Task to carry out:
Exactly as written, please set down all of the entries again, with no pictures.

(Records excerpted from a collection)
|---|

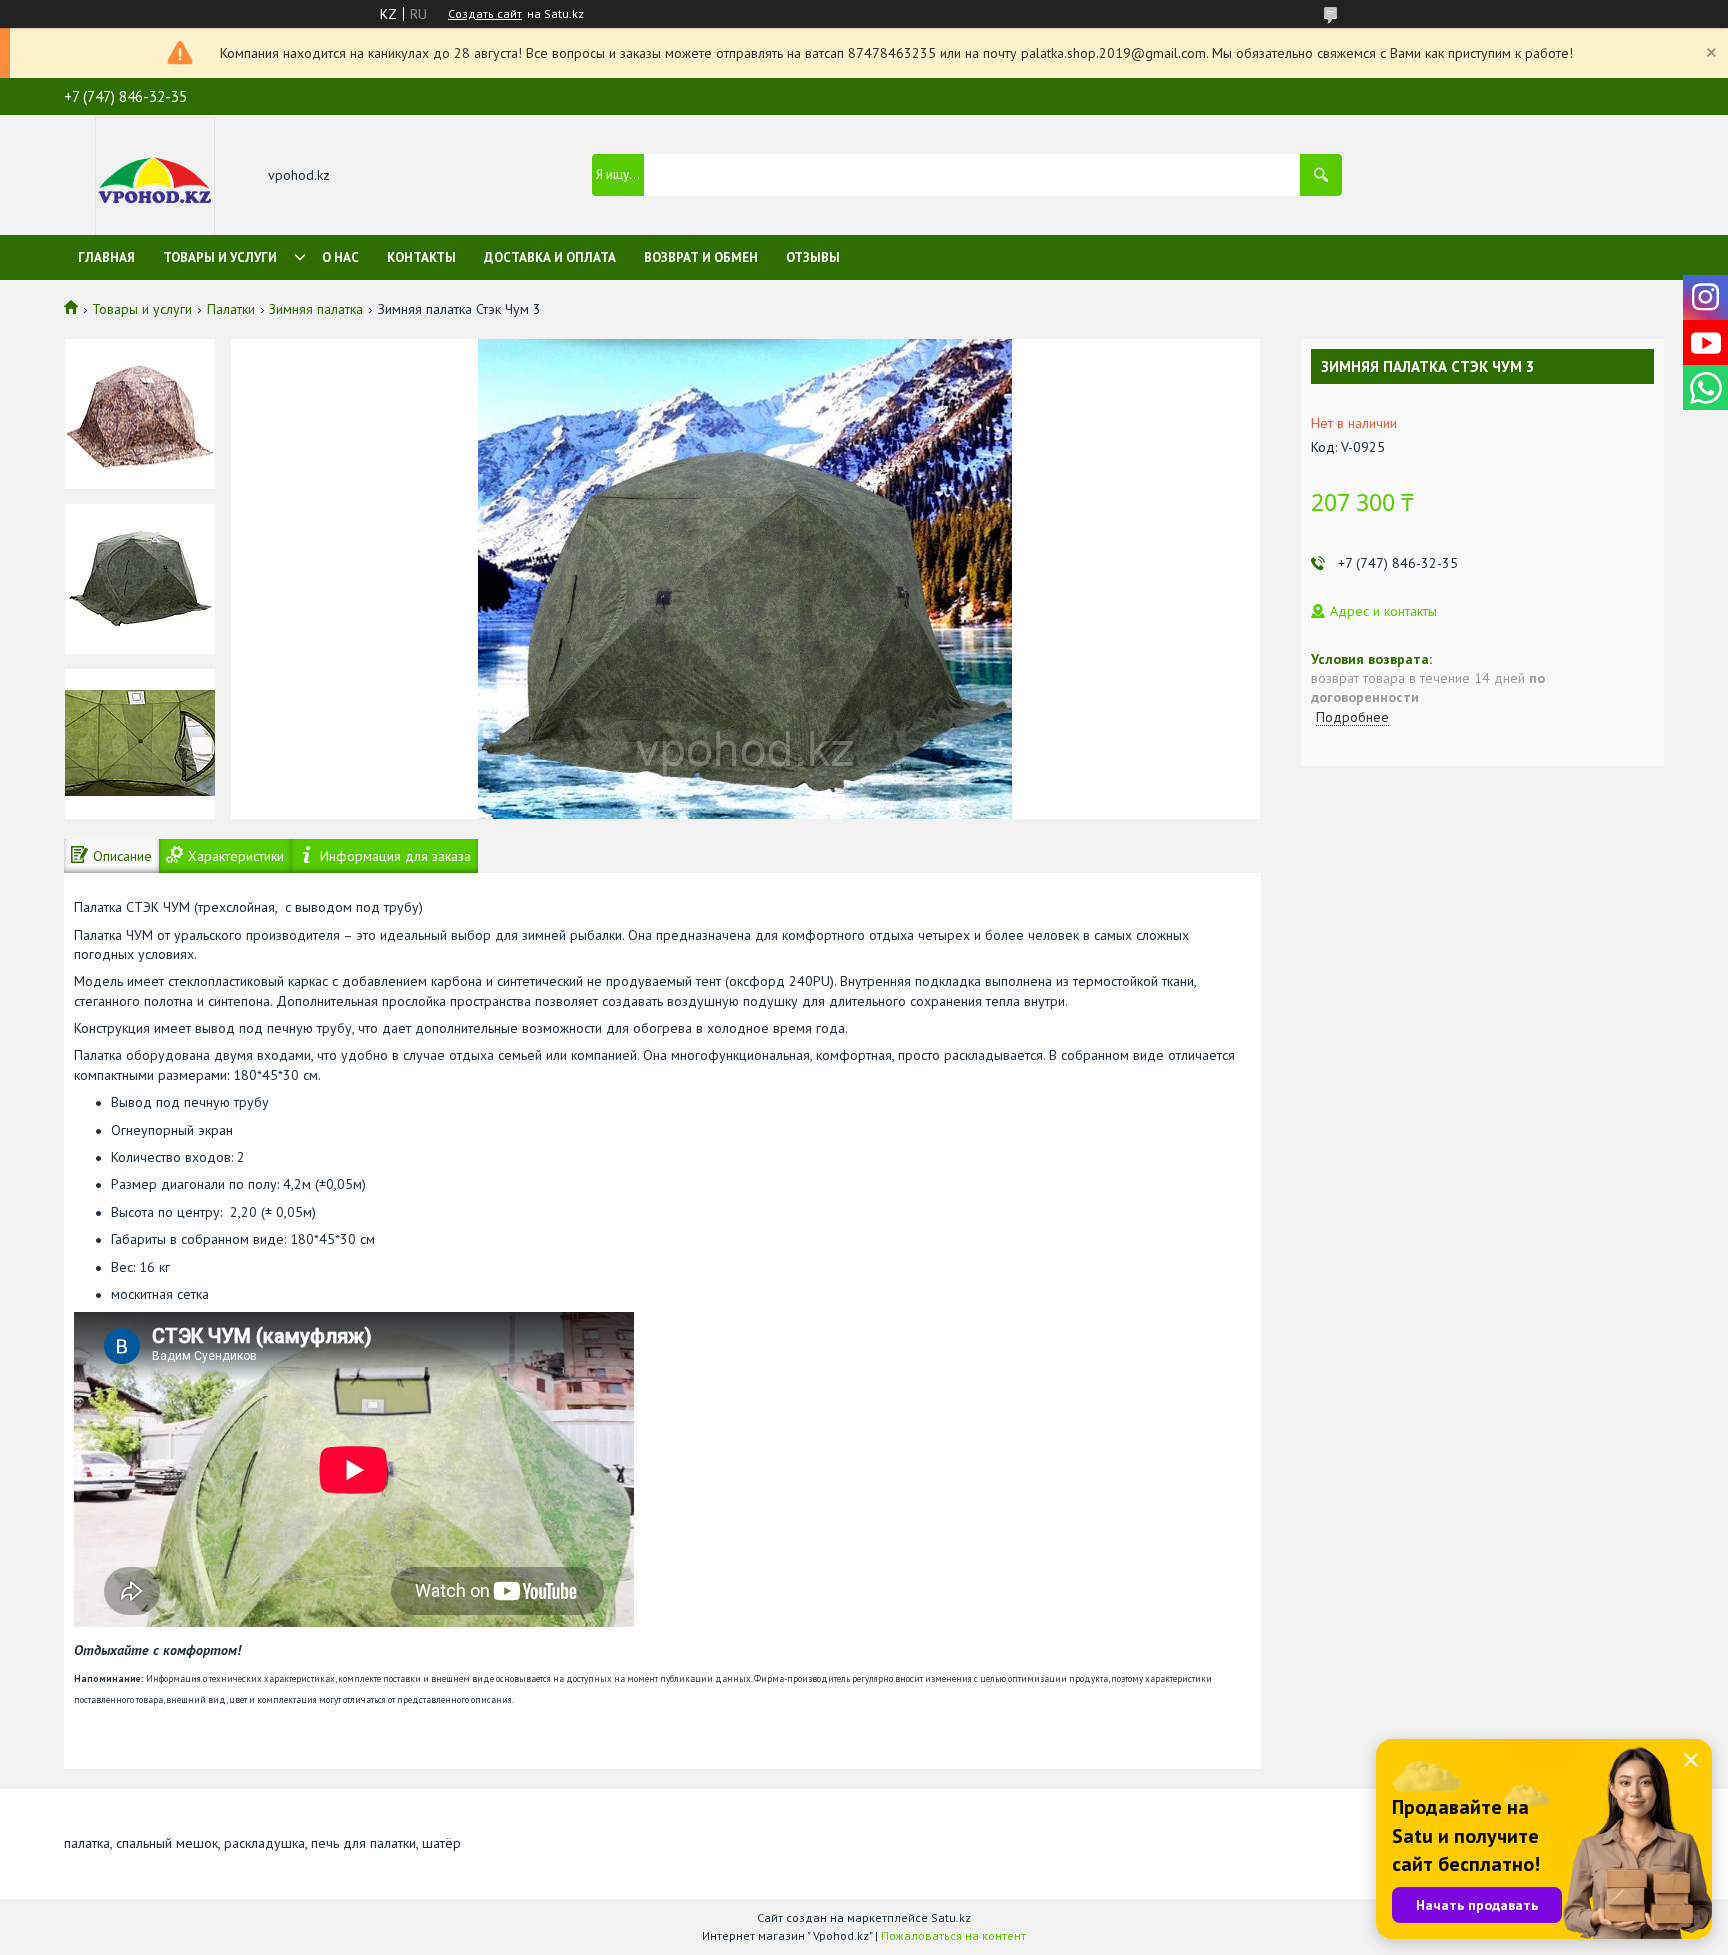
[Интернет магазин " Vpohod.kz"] (155, 177)
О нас (340, 257)
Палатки (231, 309)
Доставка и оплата (550, 257)
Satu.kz (951, 1917)
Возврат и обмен (701, 257)
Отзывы (813, 257)
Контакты (421, 257)
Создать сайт (485, 14)
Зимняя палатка (316, 309)
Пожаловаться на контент (953, 1935)
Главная (106, 257)
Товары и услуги (220, 257)
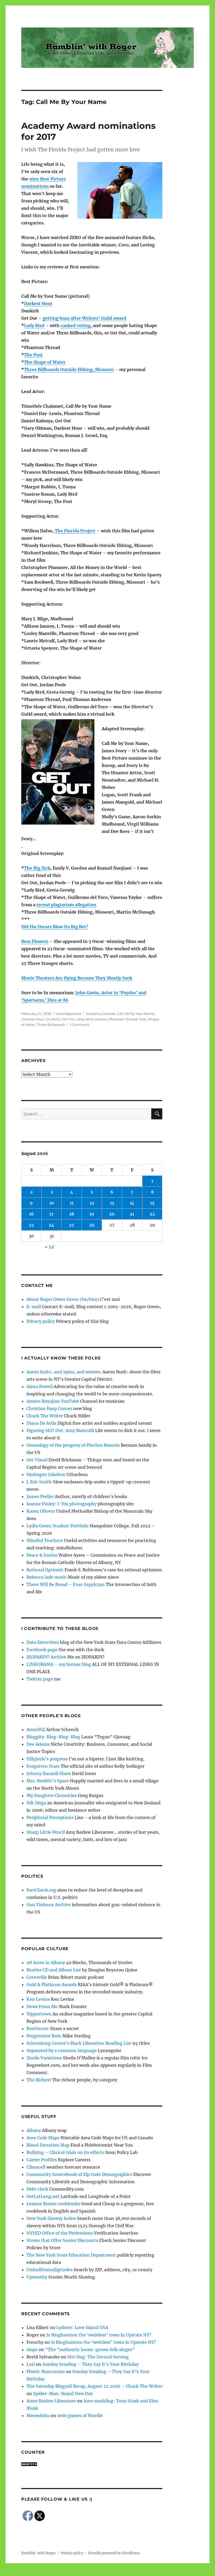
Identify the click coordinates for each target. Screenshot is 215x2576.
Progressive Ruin (43, 2035)
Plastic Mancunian (45, 2371)
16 (31, 1214)
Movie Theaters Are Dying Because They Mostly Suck (76, 978)
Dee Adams (38, 1744)
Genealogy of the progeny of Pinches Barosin (73, 1445)
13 (112, 1203)
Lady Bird (34, 325)
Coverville (36, 1977)
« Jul (49, 1247)
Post (142, 1019)
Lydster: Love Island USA (82, 2327)
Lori (30, 2364)
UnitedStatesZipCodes (49, 2269)
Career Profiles (41, 2159)
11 (71, 1203)
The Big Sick (37, 868)
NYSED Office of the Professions (59, 2233)
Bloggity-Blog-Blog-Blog (53, 1736)
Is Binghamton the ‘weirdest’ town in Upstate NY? (98, 2334)
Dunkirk (53, 1019)
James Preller (40, 1496)
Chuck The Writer (44, 1415)
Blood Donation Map (47, 2145)
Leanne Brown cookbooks (53, 2203)
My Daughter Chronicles (51, 1795)
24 (51, 1225)
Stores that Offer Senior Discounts (62, 2240)
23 (31, 1225)
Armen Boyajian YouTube (52, 1401)
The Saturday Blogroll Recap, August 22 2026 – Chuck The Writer (94, 2386)
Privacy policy (40, 1321)
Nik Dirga (36, 1802)
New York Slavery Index (51, 2218)
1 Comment (79, 1024)
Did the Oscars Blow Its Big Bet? (54, 926)
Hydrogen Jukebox (45, 1474)
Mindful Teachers (44, 1540)
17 (51, 1214)
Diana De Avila (41, 1423)
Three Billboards (51, 1024)
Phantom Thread (122, 1019)
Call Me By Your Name (136, 1013)
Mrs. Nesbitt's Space (47, 1780)
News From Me (42, 2006)
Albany (33, 2130)
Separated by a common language (61, 2050)
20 (112, 1214)
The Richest (38, 2079)
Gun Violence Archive (48, 1904)
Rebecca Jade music (46, 1577)
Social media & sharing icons (78, 2572)
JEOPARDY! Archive (46, 1657)
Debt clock (37, 2189)
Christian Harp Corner (49, 1408)
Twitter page (39, 1679)
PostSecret (37, 2028)
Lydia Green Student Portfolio (57, 1525)
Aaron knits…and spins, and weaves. (63, 1371)
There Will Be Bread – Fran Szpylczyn (65, 1584)
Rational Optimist (44, 1569)
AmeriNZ (35, 1729)
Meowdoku (38, 2415)
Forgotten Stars (43, 1766)
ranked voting (75, 325)
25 (71, 1225)
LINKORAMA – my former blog (58, 1664)
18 (71, 1214)
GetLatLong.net (43, 2196)
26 (92, 1225)
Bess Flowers (34, 941)
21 (132, 1214)
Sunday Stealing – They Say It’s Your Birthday (90, 2364)
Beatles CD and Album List (53, 1969)
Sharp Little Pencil (45, 1832)
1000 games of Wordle (80, 2415)
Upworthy (36, 2277)
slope (31, 2349)
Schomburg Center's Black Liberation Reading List (78, 2043)
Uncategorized (68, 1013)
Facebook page (41, 1649)
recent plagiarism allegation (66, 904)
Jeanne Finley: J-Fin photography (61, 1503)
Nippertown (38, 2013)
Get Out (68, 1019)
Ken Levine (38, 1999)
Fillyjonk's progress (47, 1758)
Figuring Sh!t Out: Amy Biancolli (60, 1430)
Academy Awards (100, 1013)
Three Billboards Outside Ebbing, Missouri (69, 369)
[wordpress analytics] (92, 2464)
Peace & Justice (41, 1555)
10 (51, 1203)
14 (132, 1203)
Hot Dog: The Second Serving (98, 2356)
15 (152, 1203)
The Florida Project (75, 530)
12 (92, 1203)
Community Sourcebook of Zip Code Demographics (79, 2174)
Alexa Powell (39, 1386)
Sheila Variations (44, 2057)
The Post (33, 354)
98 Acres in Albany (45, 1962)
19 (91, 1214)
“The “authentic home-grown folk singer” (90, 2349)
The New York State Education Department (71, 2255)
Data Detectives (42, 1642)
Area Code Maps (43, 2137)
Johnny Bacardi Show (48, 1773)
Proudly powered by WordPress (114, 2553)
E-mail (33, 1306)
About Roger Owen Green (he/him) (62, 1299)
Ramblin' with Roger (38, 2553)
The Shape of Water (45, 362)
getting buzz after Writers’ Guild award (84, 318)
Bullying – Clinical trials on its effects (65, 2152)
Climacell (35, 2167)
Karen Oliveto (40, 1511)
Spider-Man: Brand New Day (63, 2393)
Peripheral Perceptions (50, 1817)
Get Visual (36, 1459)
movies (100, 1019)
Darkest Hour (38, 303)
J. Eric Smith (39, 1481)
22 (152, 1214)
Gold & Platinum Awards (51, 1984)
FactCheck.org (41, 1890)
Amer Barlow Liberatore (51, 2400)
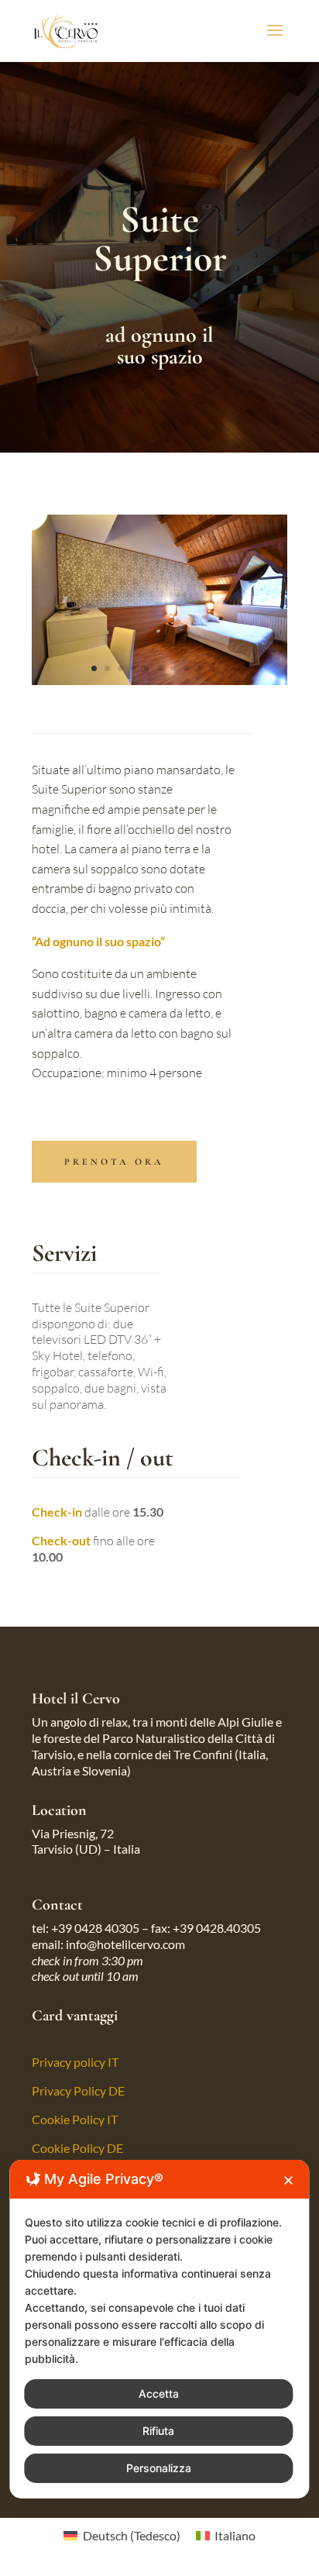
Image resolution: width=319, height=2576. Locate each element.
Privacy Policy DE (78, 2090)
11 (225, 668)
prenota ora (114, 1161)
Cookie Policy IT (75, 2119)
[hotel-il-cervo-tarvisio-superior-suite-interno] (159, 680)
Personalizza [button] (158, 2467)
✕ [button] (288, 2180)
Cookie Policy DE (77, 2147)
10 (212, 668)
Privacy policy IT (75, 2061)
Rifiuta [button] (158, 2430)
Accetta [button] (159, 2393)
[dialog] (159, 2329)
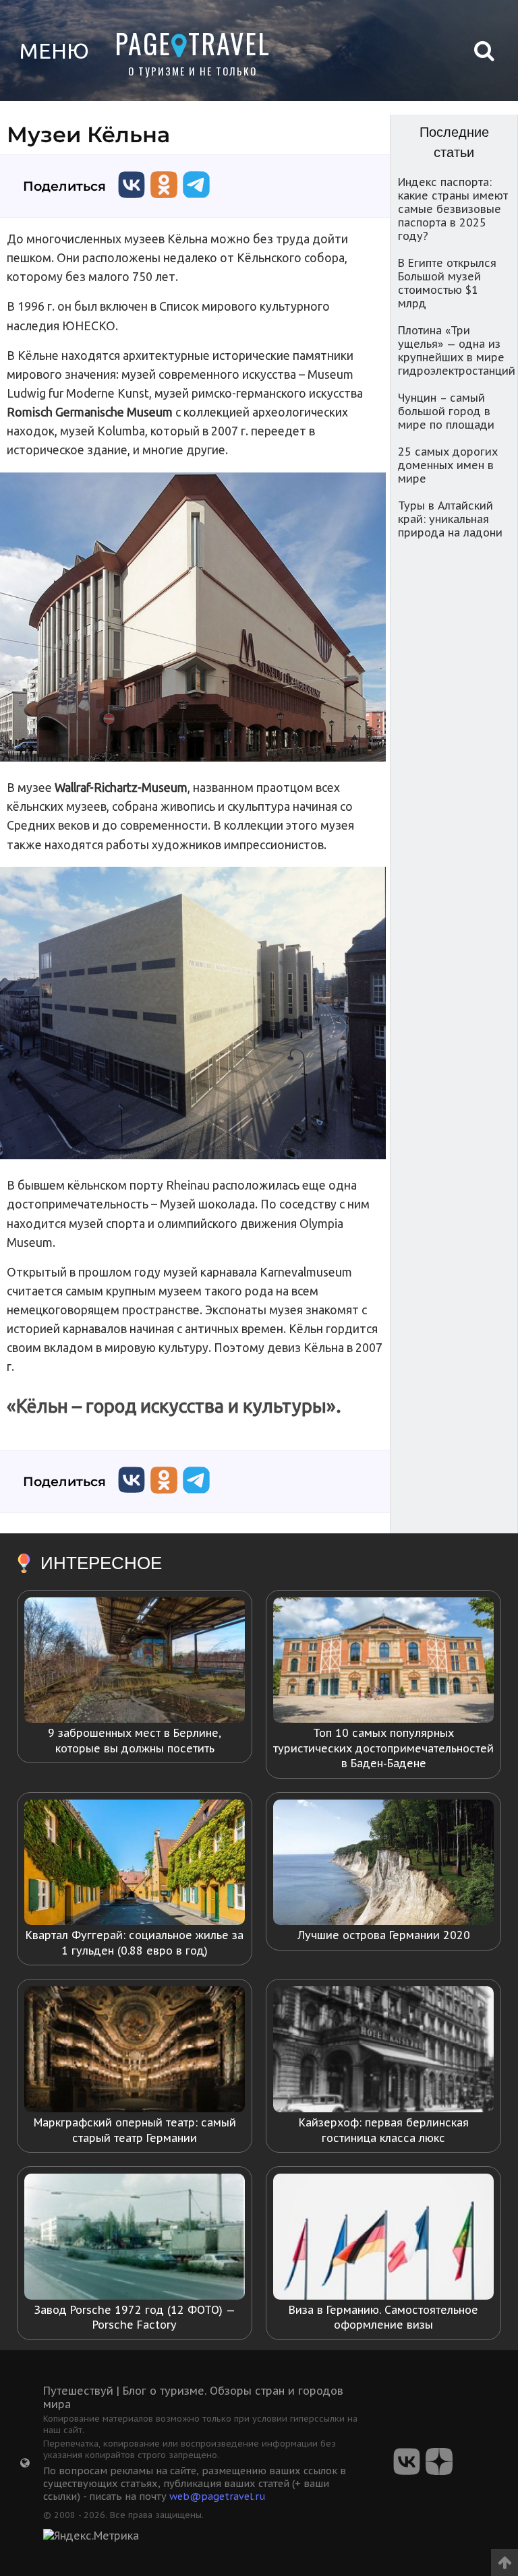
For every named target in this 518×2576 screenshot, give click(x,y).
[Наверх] (504, 2558)
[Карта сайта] (25, 2463)
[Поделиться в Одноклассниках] (163, 201)
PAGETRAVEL (192, 43)
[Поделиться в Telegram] (196, 201)
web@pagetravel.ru (217, 2496)
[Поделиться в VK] (131, 201)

|---|

Task response:
[Интернет магазин " Vpohod.kz"] (155, 177)
О нас (340, 257)
Палатки (231, 309)
Доставка и оплата (550, 257)
Satu.kz (951, 1917)
Возврат и обмен (701, 257)
Отзывы (813, 257)
Контакты (421, 257)
Создать сайт (485, 14)
Зимняя палатка (316, 309)
Пожаловаться на контент (953, 1935)
Главная (106, 257)
Товары и услуги (220, 257)
Identify the click coordinates for each target. Screenshot is 215x2576.
Progressive Ruin (43, 2035)
Plastic Mancunian (45, 2371)
16 (31, 1214)
Movie Theaters Are Dying Because They Mostly Suck (76, 978)
Dee Adams (38, 1744)
Genealogy of the progeny of Pinches Barosin (73, 1445)
13 (112, 1203)
Lady Bird (34, 325)
Coverville (36, 1977)
« Jul (49, 1247)
Post (142, 1019)
Lydster: Love Island USA (82, 2327)
Lori (30, 2364)
UnitedStatesZipCodes (49, 2269)
Career Profiles (41, 2159)
11 (71, 1203)
The Big Sick (37, 868)
NYSED Office of the Professions (59, 2233)
Bloggity-Blog-Blog-Blog (53, 1736)
Is Binghamton the ‘weirdest’ town in Upstate NY? (98, 2334)
Dunkirk (53, 1019)
James Preller (40, 1496)
Chuck The Writer (44, 1415)
Blood Donation Map (47, 2145)
Leanne Brown cookbooks (53, 2203)
My Daughter Chronicles (51, 1795)
24 (51, 1225)
Stores that Offer Senior Discounts (62, 2240)
23 (31, 1225)
Armen Boyajian YouTube (52, 1401)
The Saturday Blogroll Recap, August 22 2026 – Chuck The Writer (94, 2386)
Privacy policy (40, 1321)
Nik Dirga (36, 1802)
New York Slavery Index (51, 2218)
1 Comment (79, 1024)
Did the Oscars Blow Its Big Bet? (54, 926)
Hydrogen Jukebox (45, 1474)
Mindful Teachers (44, 1540)
17 (51, 1214)
Diana De Avila (41, 1423)
Three Billboards (51, 1024)
Phantom Thread (122, 1019)
Call Me By Your Name (136, 1013)
Mrs. Nesbitt's Space (47, 1780)
News From Me (42, 2006)
Albany (33, 2130)
Separated by a common language (61, 2050)
20 (112, 1214)
The Richest (38, 2079)
Gun Violence Archive (48, 1904)
Rebecca Jade music (46, 1577)
Social media & sharing icons (78, 2572)
JEOPARDY! Archive (46, 1657)
Debt clock (37, 2189)
Christian Harp Corner (49, 1408)
Twitter page (39, 1679)
PostSecret (37, 2028)
Lydia Green Student Portfolio (57, 1525)
Aaron knits…and spins, and weaves. (63, 1371)
There Will Be Bread – Fran Szpylczyn (65, 1584)
Rational Optimist (44, 1569)
AmeriNZ (35, 1729)
Meowdoku (38, 2415)
Forgotten Stars (43, 1766)
ranked voting (75, 325)
25 (71, 1225)
LINKORAMA – my former blog (58, 1664)
18 (71, 1214)
GetLatLong.net (43, 2196)
26 (92, 1225)
Bess Flowers (34, 941)
21 (132, 1214)
Sunday Stealing – They Say It’s Your Birthday (90, 2364)
Beatles CD and Album List (53, 1969)
Sharp Little Pencil (45, 1832)
1000 games of Wordle (80, 2415)
Upworthy (36, 2277)
slope (31, 2349)
Schomburg Center's Black Liberation Reading List (78, 2043)
Uncategorized (68, 1013)
Facebook page (41, 1649)
recent plagiarism allegation (66, 904)
Jeanne Finley: J-Fin photography (61, 1503)
Nippertown (38, 2013)
Get Out (68, 1019)
Ken Levine (38, 1999)
Fillyjonk's progress (47, 1758)
Figuring Sh!t Out: Amy Biancolli (60, 1430)
Academy Awards (100, 1013)
Three Billboards Outside Ebbing, Missouri (69, 369)
[wordpress analytics] (92, 2464)
Peace & Justice (41, 1555)
10 (51, 1203)
14 (132, 1203)
Hot Dog: The Second Serving (98, 2356)
15 (152, 1203)
The Florida Project (75, 530)
12 (92, 1203)
Community Sourcebook of Zip Code Demographics (79, 2174)
Alexa Powell (39, 1386)
Sheila Variations (44, 2057)
The Post (33, 354)
98 Acres in Albany (45, 1962)
19 (91, 1214)
“The “authentic home-grown folk singer” (90, 2349)
The New York State Education Department (71, 2255)
Data Detectives (42, 1642)
Area Code Maps (43, 2137)
Johnny Bacardi Show (48, 1773)
Proudly powered by WordPress (114, 2553)
E-mail (33, 1306)
About Roger Owen Green (he/him) (62, 1299)
Ramblin' with Roger (38, 2553)
The Shape of Water (45, 362)
getting buzz after Writers’ Guild award (84, 318)
Bullying – Clinical trials on its effects (65, 2152)
Climacell (35, 2167)
Karen Oliveto (40, 1511)
Spider-Man: Brand New Day (63, 2393)
Peripheral Perceptions (50, 1817)
Get Visual (36, 1459)
movies (100, 1019)
Darkest Hour (38, 303)
J. Eric Smith (39, 1481)
22 (152, 1214)
Gold & Platinum Awards (51, 1984)
FactCheck.org (41, 1890)
Amer Barlow Liberatore (51, 2400)
Image resolution: width=319, height=2576. Locate each element.
Privacy Policy DE (78, 2090)
11 (225, 668)
prenota ora (114, 1161)
Cookie Policy IT (75, 2119)
[hotel-il-cervo-tarvisio-superior-suite-interno] (159, 680)
Personalizza [button] (158, 2467)
✕ [button] (288, 2180)
Cookie Policy DE (77, 2147)
10 (212, 668)
Privacy policy IT (75, 2061)
Rifiuta [button] (158, 2430)
Accetta [button] (159, 2393)
[dialog] (159, 2329)
For every named target in this 518×2576 screenshot, give click(x,y).
[Наверх] (504, 2558)
[Карта сайта] (25, 2463)
[Поделиться в Одноклассниках] (163, 201)
PAGETRAVEL (192, 43)
[Поделиться в Telegram] (196, 201)
web@pagetravel.ru (217, 2496)
[Поделиться в VK] (131, 201)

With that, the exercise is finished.